### To do
Give back every line of the material exactly. Skip the pictures.

::::

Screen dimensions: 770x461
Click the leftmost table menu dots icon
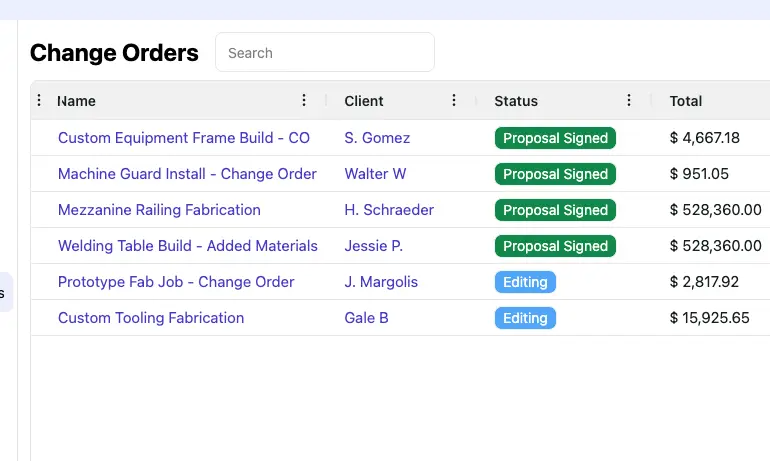coord(40,100)
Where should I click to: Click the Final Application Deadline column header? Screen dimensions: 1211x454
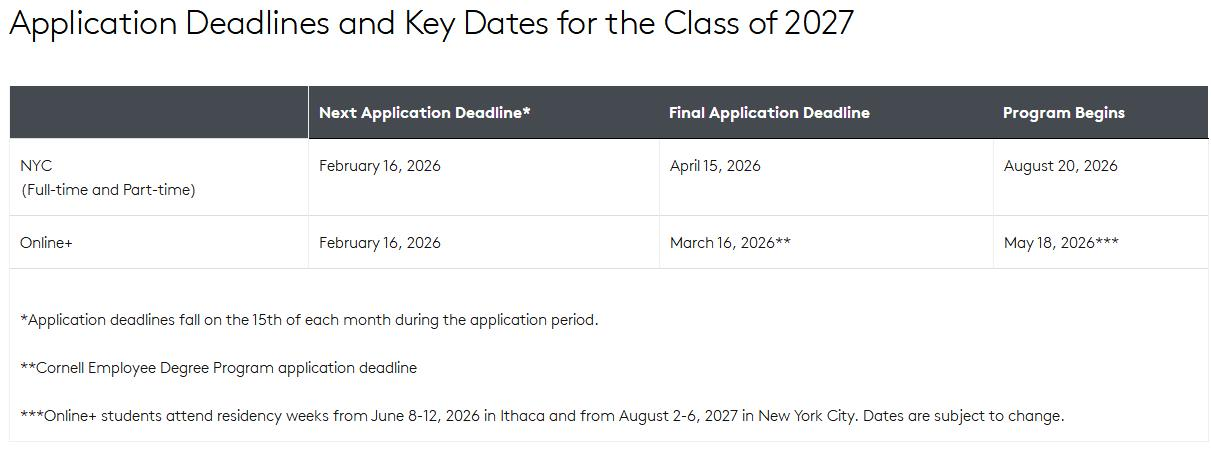click(x=769, y=113)
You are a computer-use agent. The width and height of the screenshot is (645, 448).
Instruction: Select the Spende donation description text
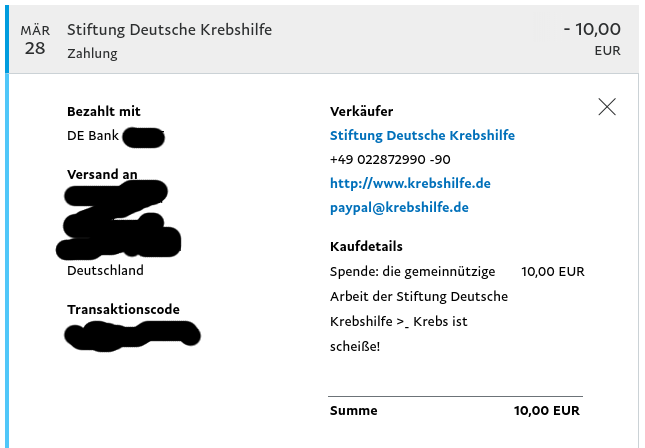click(x=419, y=309)
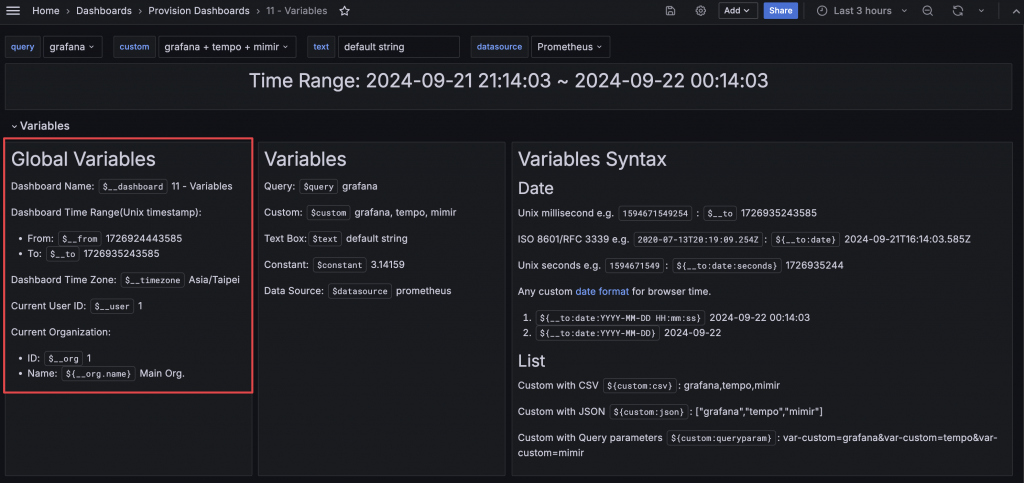Open the hamburger navigation menu
Viewport: 1024px width, 483px height.
point(14,11)
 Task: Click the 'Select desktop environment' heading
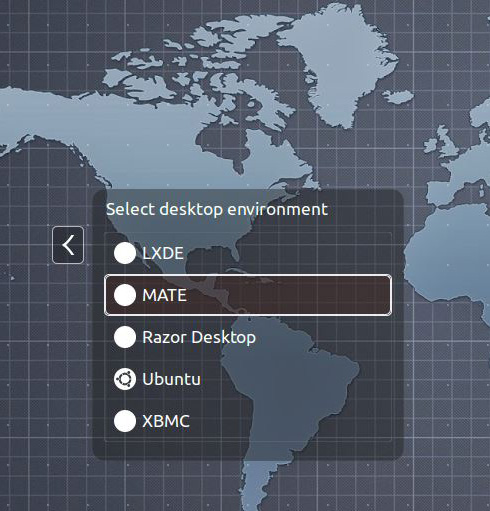coord(217,210)
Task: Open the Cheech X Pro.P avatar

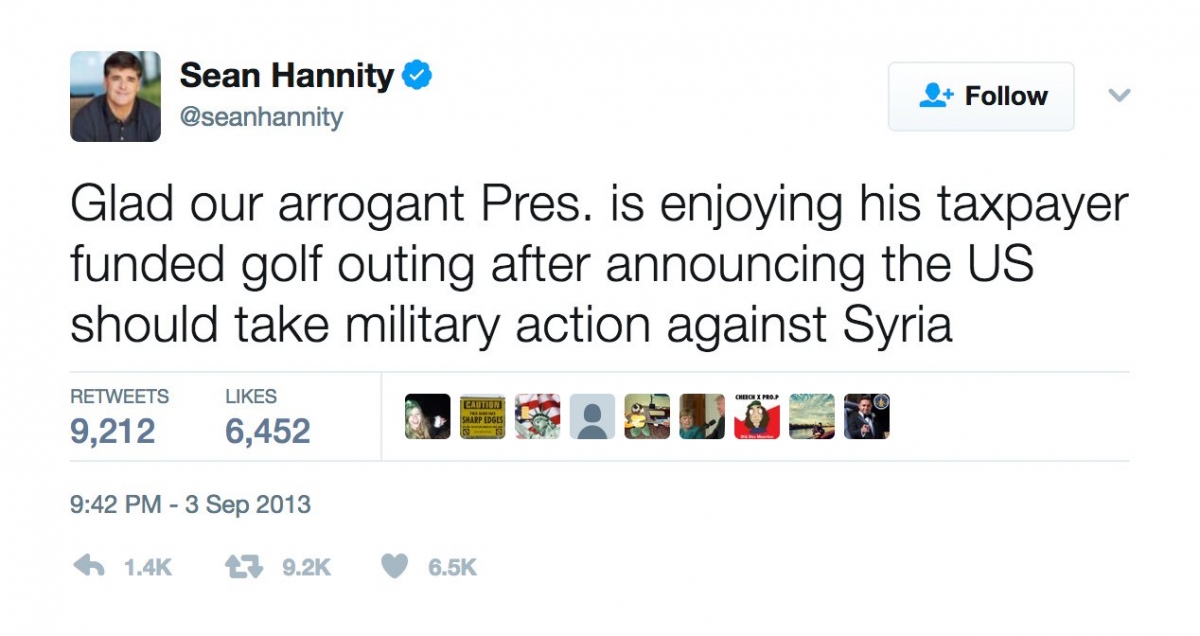Action: coord(757,417)
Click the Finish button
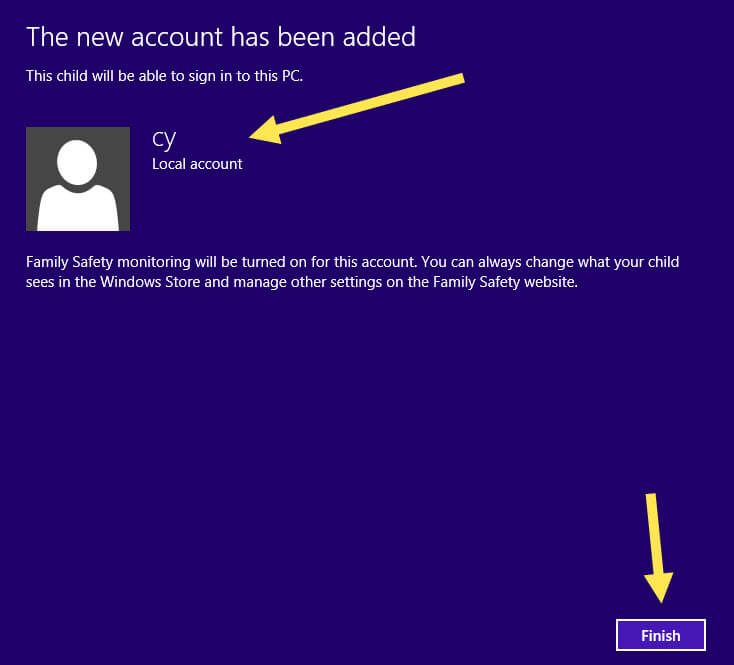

::::

### Task response
Screen dimensions: 770x461
Click the leftmost table menu dots icon
coord(40,100)
Where should I click to: Click the Final Application Deadline column header? Screen dimensions: 1211x454
click(x=769, y=113)
You are a computer-use agent. The width and height of the screenshot is (645, 448).
Instruction: Select the Spende donation description text
click(x=419, y=309)
Open the hamburger navigation menu
Viewport: 1024px width, 483px height.
point(14,11)
 Task: Click the 'Select desktop environment' heading
coord(217,210)
Task: Open the Cheech X Pro.P avatar

Action: coord(757,417)
Click the Finish button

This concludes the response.